While Disney films got extra chilling during the ’80s (there’s a reason the studio, ever worried about presenting itself as the home of middle-of-the-road four-quadrant entertainment these days, likes to pretend “Something Wicked This Way Comes” doesn’t exist), this was far from unprecedented. The company’s first-ever animated feature films, “Snow White and the Seven Dwarfs” and “Pinocchio,” did their best to scare the socks off kids, with cackling villains who like to murder young women or transform boys into donkeys and sell them off for manual labor. This was the Disney that Lloyd was raised on, and the reason he loves when Doom murders a cute animated shoe in “Roger Rabbit.” As he explained during a 2020 Twitter Q&A (via The Hollywood Reporter):
“I know that is mean and cruel and a lot of people said it gave them nightmares. Well, [in] some of the first Disney films I ever saw, like ‘Snow White and the Seven Dwarfs,’ etc., there was always something horrible done then, and I would have nightmares. So, it’s kind of payback.”

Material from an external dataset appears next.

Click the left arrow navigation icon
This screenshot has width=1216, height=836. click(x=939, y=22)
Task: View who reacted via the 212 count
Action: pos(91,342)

Lloyd is obviously being playful with his response, but he’s speaking to something meaningful. As I’ve written about before regarding another weird-ass ’80s Disney fantasy film, “Return to Oz,” exposing kids to scary stories can help prepare them to grow up and face the Judge Dooms of the real world. You might not be able to stop them from doing more harm by turning their own toon-killing, Dip-spewing machine against them, but it’s better to acknowledge those types of evil-doers are out there and they’re not all misunderstood or sympathetic. Some of them are just nefarious a-holes who want to demolish Toontown so they can build a freeway and line their pockets with moola.